I’ll be here, blogging about my life with dysautonomia, and all the other things besides.  I’ll be connecting with you over on my Chronic-ills of Rach facebook page. I’ll be emailing, advocating, writing and doing the work I have been given to do.  There is so much more of it.   Hang around with me, I’ve just got this feeling that 2015 is going to be a good one!

How do you celebrate New Years?  Can you?  Do you have little rituals too?

Pipe Dreams

Last night I had a strange dream.  You know those dreams that are so vivid you can smell them?  And when you wake up you are sure you’ve really been there?
I dreamt that I had found an abandoned animal.  It wasn’t the prettiest of creatures but my love for it was instant and fierce.  The coat and markings were all mussied up and it’s frame was uneven and lopey.  It was hungry, so I made it some food.  Hot porridge.  I was worried about how small our yard was, because I already knew without question that I was going to give that animal a home.  Our postage stamp lawn is too small for a gangly, moth-eaten creature that needs lots of room to move.  But I rationalised it would take a while to feed it enough food for it to have energy for moving, so it would be okay, for now.  And I made it a nesty place to rest.  I made a mental note to talk to the hubster about building a shelter. And kept offering the porridge.  That beautiful creature rested its heavy head in my arms and looked at me with its big liquid caramel eyes.  I knew that it would be okay.  I knew I had enough love, I was going to protect him, rescue him.

And then I woke up.
My daughter came into my room and I said,
“Guess what I dreamt about last night?”  Her eyebrows lifted.  “I dreamt I found a horse and brought it home”.  Her smile stretched across her morning face.  She hugged herself tight.  
“Ohhhh, Mum.  I wish you would”
“He was piebald” I said.
“I would still love him” she said.
“He was very skinny” I said.
“I would feed him” she said.  Girl after my own heart.

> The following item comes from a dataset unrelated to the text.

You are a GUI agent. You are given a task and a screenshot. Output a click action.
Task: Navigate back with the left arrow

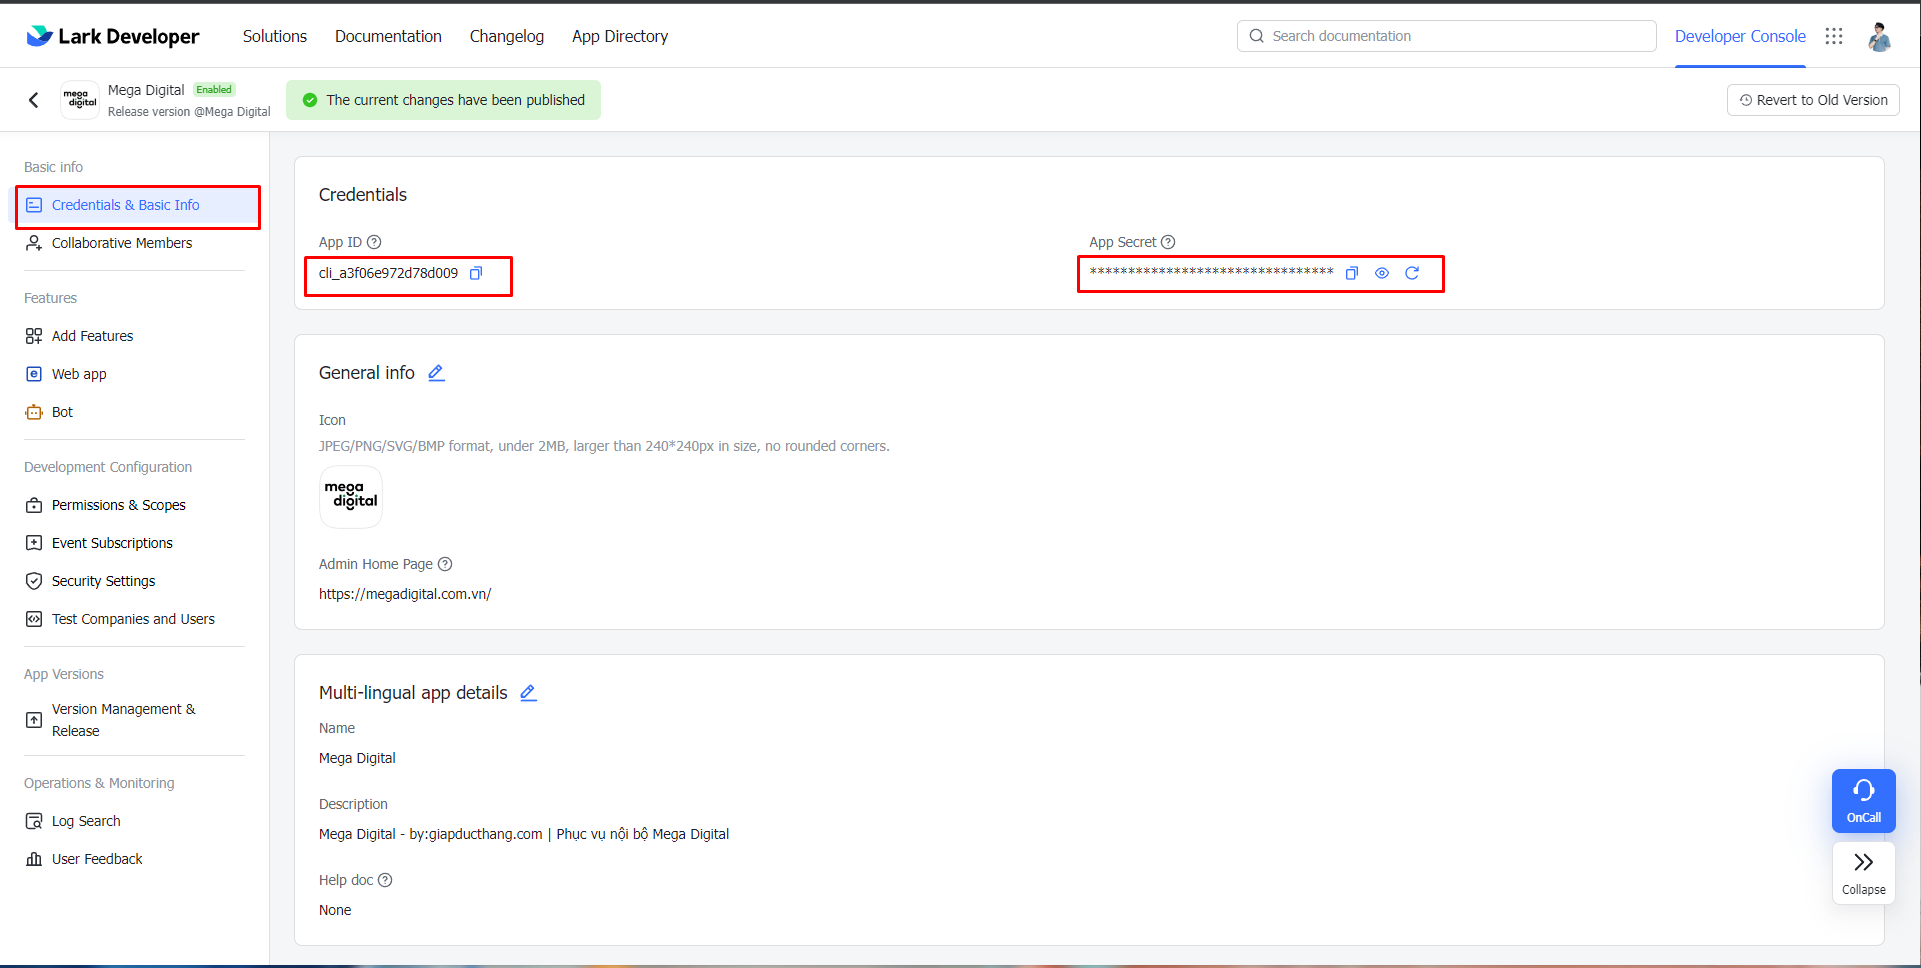[34, 99]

Do you have dreams that you know can’t come true? I do.  I’ve long since said goodbye to my career dreams.  My dreams about how I want to look and how I want my home to look. I’ve given up on dancing. Being an artist. Accepted that I won’t be who I envisaged I’d be. I’m okay with all of that. But I still really wish we could move to the country.  It’s a painful dream because I know it can’t come true.  I have visions of a warm house, all on one level.  With views out to the countryside from the kitchen.  Fruit trees and veggie gardens and a paddock or two.  A stable.  A kennel.  And all that green, as far as the eye can see.


I am stuck here; I need to stay in the catchment for our main hospital.  I don’t have private health insurance, so I need to be near where the public system can help me best.  I have lots of appointments to go to and travelling distance is hard for me, so the closer, the better.  Then there’s schools, and the commute. No, I’m lucky to live so central.  But when I look out my window, the only grass I can see is on the Mountain over the way.  Our own grass ends so close to the house I can’t even see it.  I yearn for fields of green.  I want a view that steps out all the way to the horizon.  I want to see my hubster, deep in concentration in his workshop, building something. Happy. I want to see Zed running around  and laughing with his dog, the dog we don’t have. And Bee, galloping across the paddock on the horse she sees every night when she closes her eyes for sleep.

Instead, I feed my impoverished dreams with intentionless online property searches. I nurture my need for country with weekly treks out to Bee’s riding class.  Drinking in the views, the space, the smell of that air. Feeling bad that it is me and this stupid illness stopping us from having that life.  Wishing I didn’t have to be asleep and pipe-dreaming to nurture the hopes of my heart.

Where would you live if there were no limits? No barriers?  Nothing stopping you?